I told him how TJ'd been shot, and how I got him home. "I put a gun to the cabdriver's head," I said, "and at the end of the ride he gave me his card and said to call him anytime, any hour of the day or night. I love New York."
"There's no place can touch it for people."
When I was finished he sat back in his chair and looked at the drink in his hand. "It must have gone hard when you turned to the boy and saw he'd been shot."
"It was strange," I said. "I'd just been shot twice myself and watched the bullets bounce off. And I'd shot back and my bullets didn't bounce off, and I felt as though I was in charge of the world. Then I turned around and the bottom fell out, because while I'd been feeling like the master of the universe TJ's blood was oozing out between his fingers, and I didn't even know what was going on."

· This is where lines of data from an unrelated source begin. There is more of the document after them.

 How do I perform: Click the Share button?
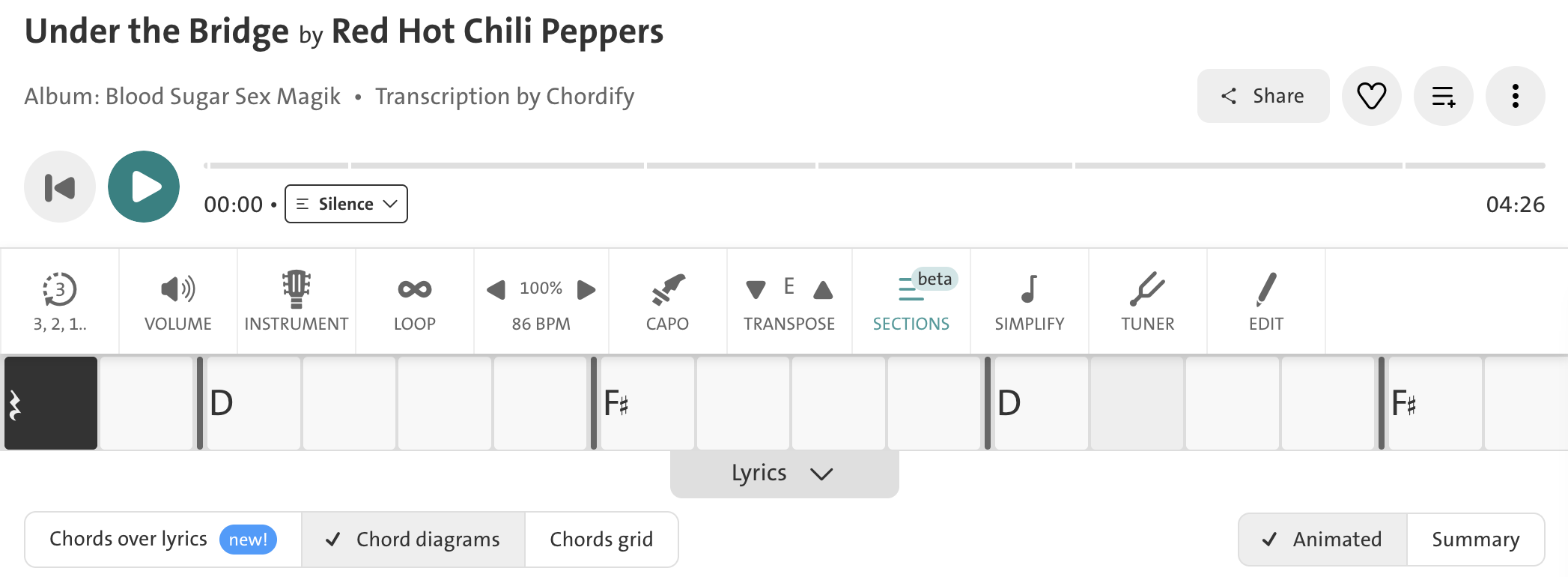(x=1263, y=96)
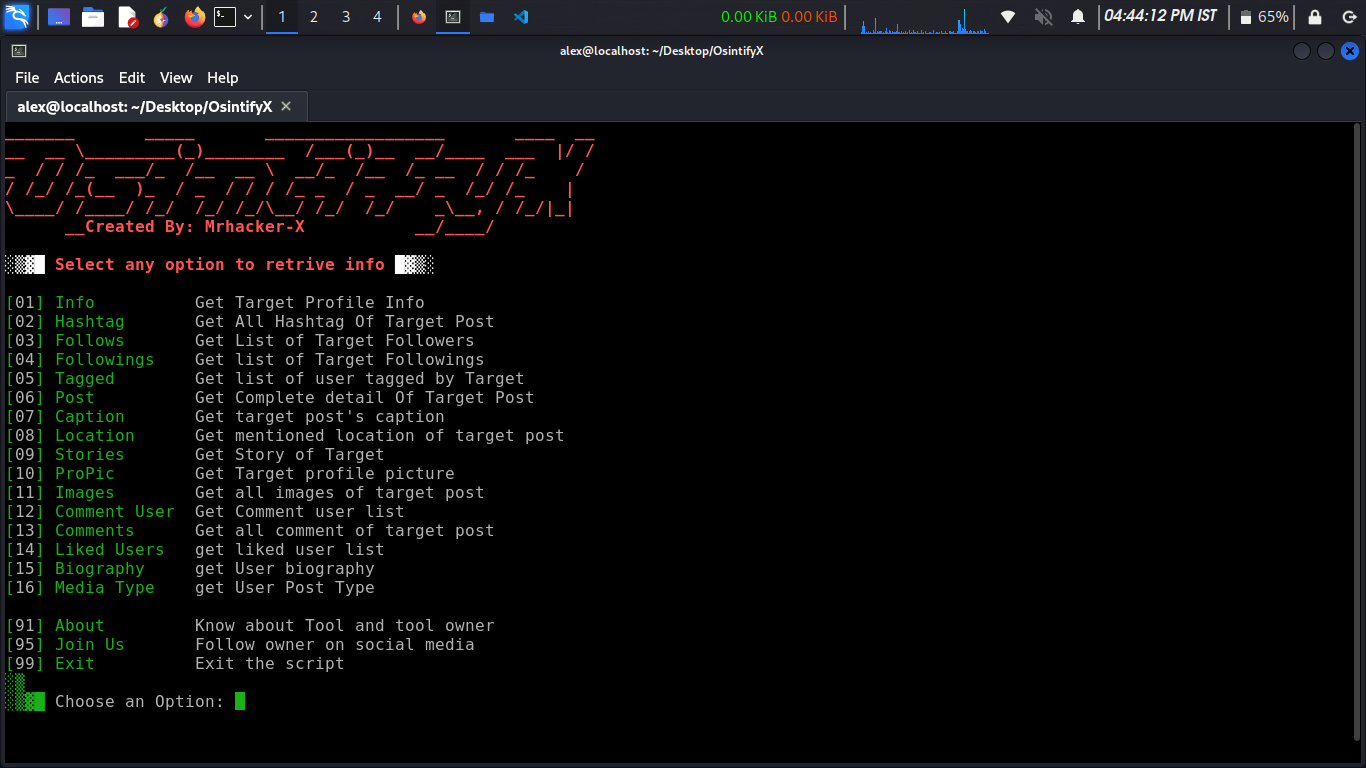This screenshot has height=768, width=1366.
Task: Open the file manager icon in taskbar
Action: [92, 16]
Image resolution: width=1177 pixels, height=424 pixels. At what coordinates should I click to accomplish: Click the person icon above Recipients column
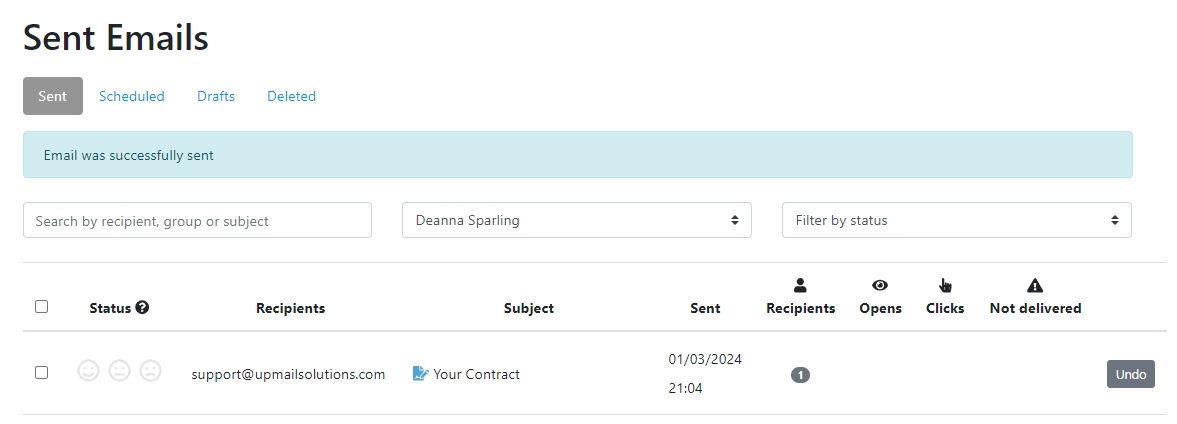coord(800,285)
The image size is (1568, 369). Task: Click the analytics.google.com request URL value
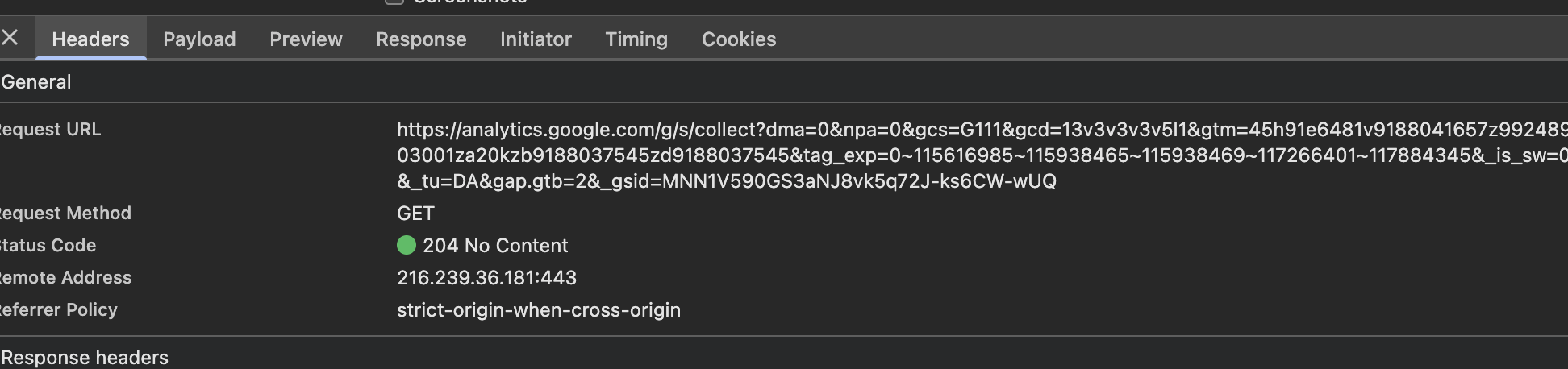726,155
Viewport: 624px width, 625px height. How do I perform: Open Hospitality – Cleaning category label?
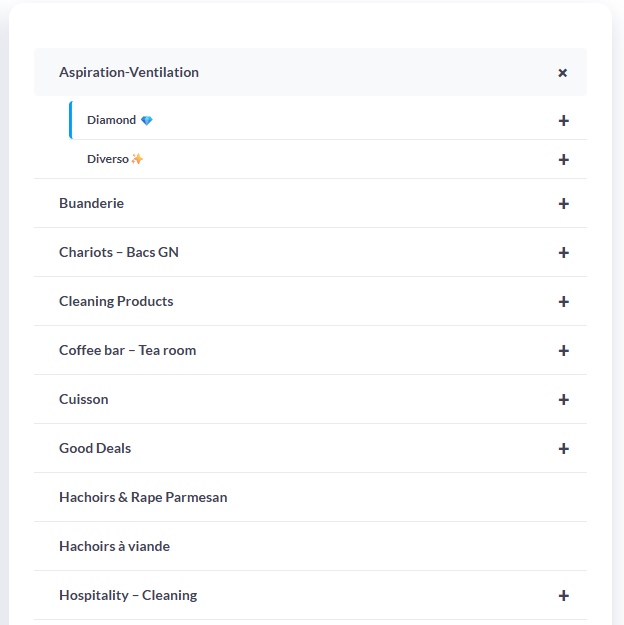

"He's a son to you, isn't he?"
"Is he? I don't know. I've already got sons, two of them. I wasn't around much when they were growing up and I don't see much of them now. Michael's out in California and Andy's in a different place every time I hear from him. I don't know that I've installed TJ in their place, but I suppose he's a sort of surrogate son. To Elaine, certainly. She mothers him, and he doesn't seem to mind."
"Why should he?"
"I don't know that I act like a father to him. More like a crusty old uncle. Our relationship's fairly ritualized. We joke around a lot, trade good-natured insults."
"He loves you."
"I suppose he does."
"And you love him."
"I suppose I do."
"I never had a son. There was a time I got a girl in trouble and she went off and had the baby and put it up for adoption. I never heard if it was a boy or girl she had. I never cared." He drank some whiskey. "I was young. What did I care about children? I wanted only to be left alone, and she went off and had the child and gave it away, and I heard no more about it. Which was as much as I cared to hear."